> Records shown:
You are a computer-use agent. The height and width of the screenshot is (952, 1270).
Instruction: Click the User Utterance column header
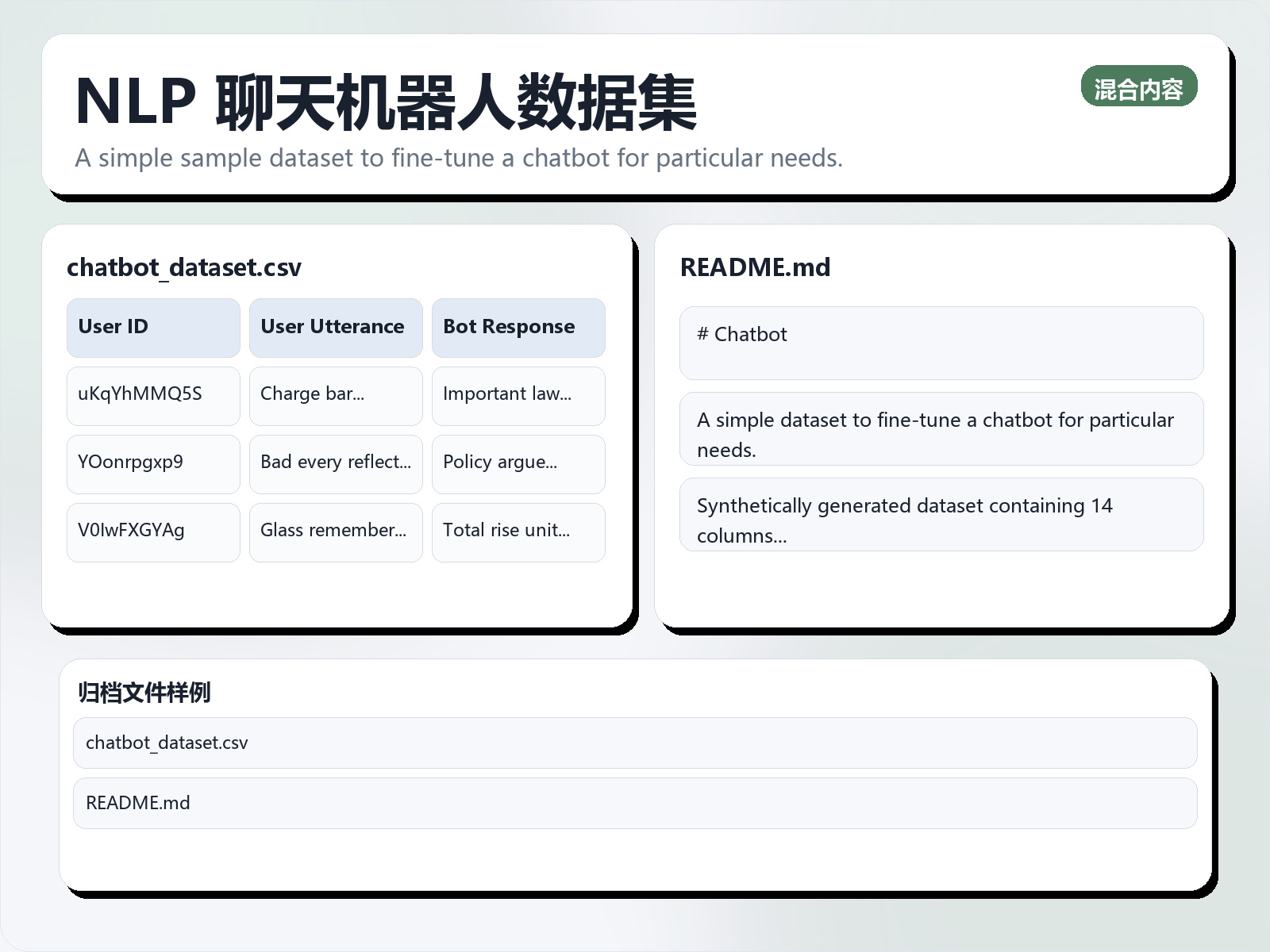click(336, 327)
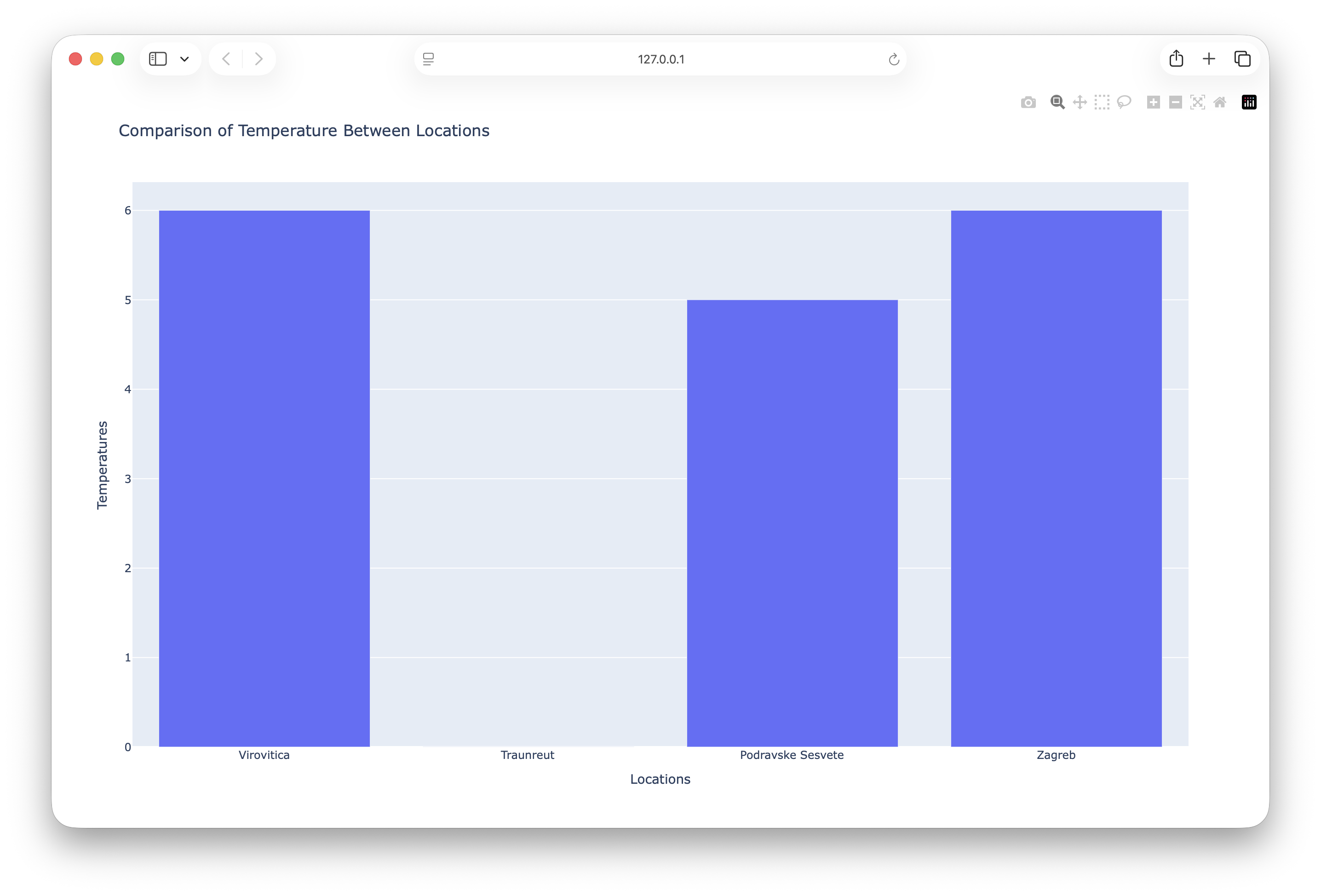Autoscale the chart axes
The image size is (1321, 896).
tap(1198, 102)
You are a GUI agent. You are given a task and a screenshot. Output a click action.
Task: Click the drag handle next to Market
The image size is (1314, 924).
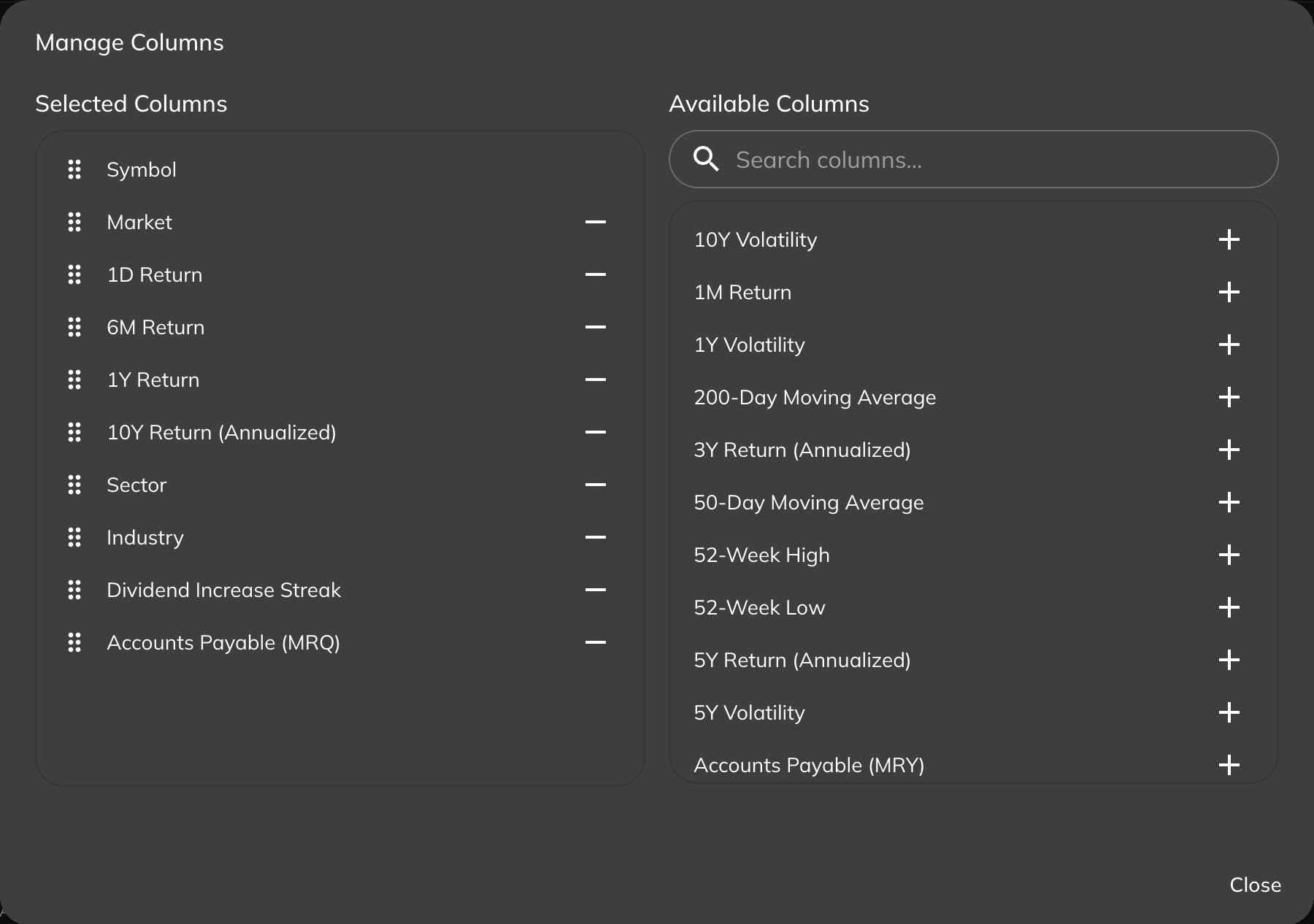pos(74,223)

> The problem: Transcribe the full listing exactly, but keep every image out of it.

> Exercise output:
You are a computer-use agent. The height and width of the screenshot is (952, 1270).
Instruction: Click the User Utterance column header
click(336, 327)
Autoscale the chart axes
The image size is (1321, 896).
tap(1198, 102)
You are a GUI agent. You are given a task and a screenshot. Output a click action.
Task: Click the drag handle next to Market
The image size is (1314, 924).
pos(74,223)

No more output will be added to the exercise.